Sunday, August 14, 2011

I Hate Doctors

I was reminded a couple weeks ago about how much I hate doctors.  I had forgotten because for the last few years I had been going to the Planned Parenthood for all of my medical needs because 1. they are competent, knowledgeable, and nonjudgemental and 2. they were covered by my old health insurance.  My new insurance does not cover any out of network doctors and so I can't go to the Planned Parenthood anymore.

I miss them so much.

My new doctors is..... a doctor.  She'll have to do.  I went in because I have decided to go on birth control and I wanted to talk about my options.  There was definitely some judgement on her part- when I told her that some of my friends had gotten pregnant while using the pill she said that they probably just didn't take it right and when I told her that I didn't want an IUD because it was icky and creepy, she looked at me like I was an idiot.  I get that my feelings about IUDs are not rational, I know that. But when I talked to someone at the Planned Parenthood about it a couple years ago, I told them that I was worried about it getting ripped out of my body if I walked by a big magnet and they calmly (and remarkably, with a straight face) told me that copper was not magnetic.  No judgement whatsoever.

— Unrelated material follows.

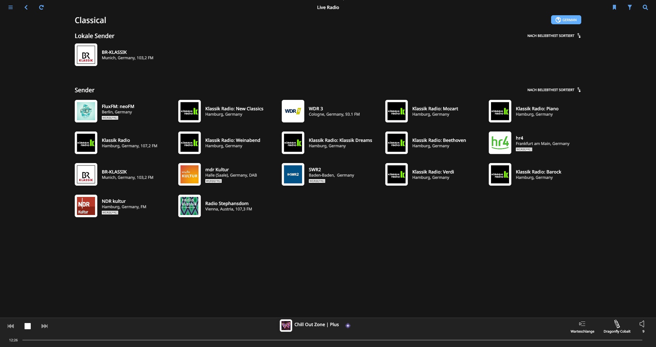Click the bookmark icon in top bar
Viewport: 656px width, 347px height.
click(x=614, y=7)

My new doctor told me about how the pill worked and gave me an information packet.  I looked through it while she went to check on a test I had taken and I saw that the pill actually interacts with a medication I take for bipolar disorder.

"Um, I have a question," I said when she came back into the room. "It says here that this could interact with some seizure medications and I take one and so...."

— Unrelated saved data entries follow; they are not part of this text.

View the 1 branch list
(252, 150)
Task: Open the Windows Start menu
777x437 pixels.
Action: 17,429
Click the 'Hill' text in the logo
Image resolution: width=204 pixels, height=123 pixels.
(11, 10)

"You have seizures?"  She started typing and looking at a computer in the room.

"No, I have bipolar disorder, but one of my medications can be used for seizures."  I kept my eyes on a poster behind her head that showed different types of birth control used throughout history.  A lemon was one of them.  "I wanted to ask you about that because I know that the pill can affect people's moods and since I'm bipolar I was worried."

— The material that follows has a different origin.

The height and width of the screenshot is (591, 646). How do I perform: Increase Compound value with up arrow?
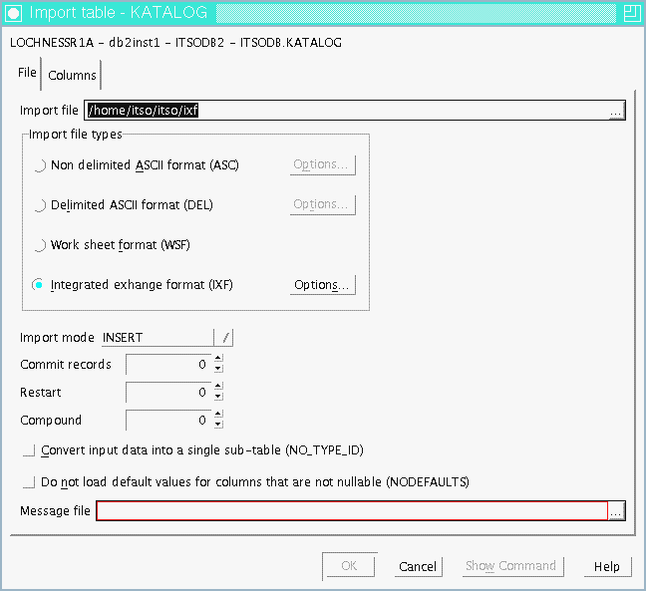[218, 415]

"You'd have to talk to your psychiatrist about that."  She looked up from the computer. "It says that there is a chance that it will make that medication less effective, but you should definitely talk to you psychiatrist about it."

"That seems like a bad combination." Causes moodiness AND make my medication not work? I thought.  It's going to be a "fun" fall.

She gave me several pamphlets which I made the mistake of reading in the middle of the night on the first day on my period.  Totally freaked out.  I came to the conclusions that I was most definitely going to die, no matter what choice I made, and that I should just give up heterosexual intercourse forever.

A couple weeks later I went back into see my doctor and she was a lot friendlier.  Maybe I had judged her a little too harshly.

"I don't mean to push the IUD onto you," she said after I told her that my psychiatrist said that the pill would make my medication 50% less effective, but that I could up my dose if I wanted. "I just really think that it is the best option for you."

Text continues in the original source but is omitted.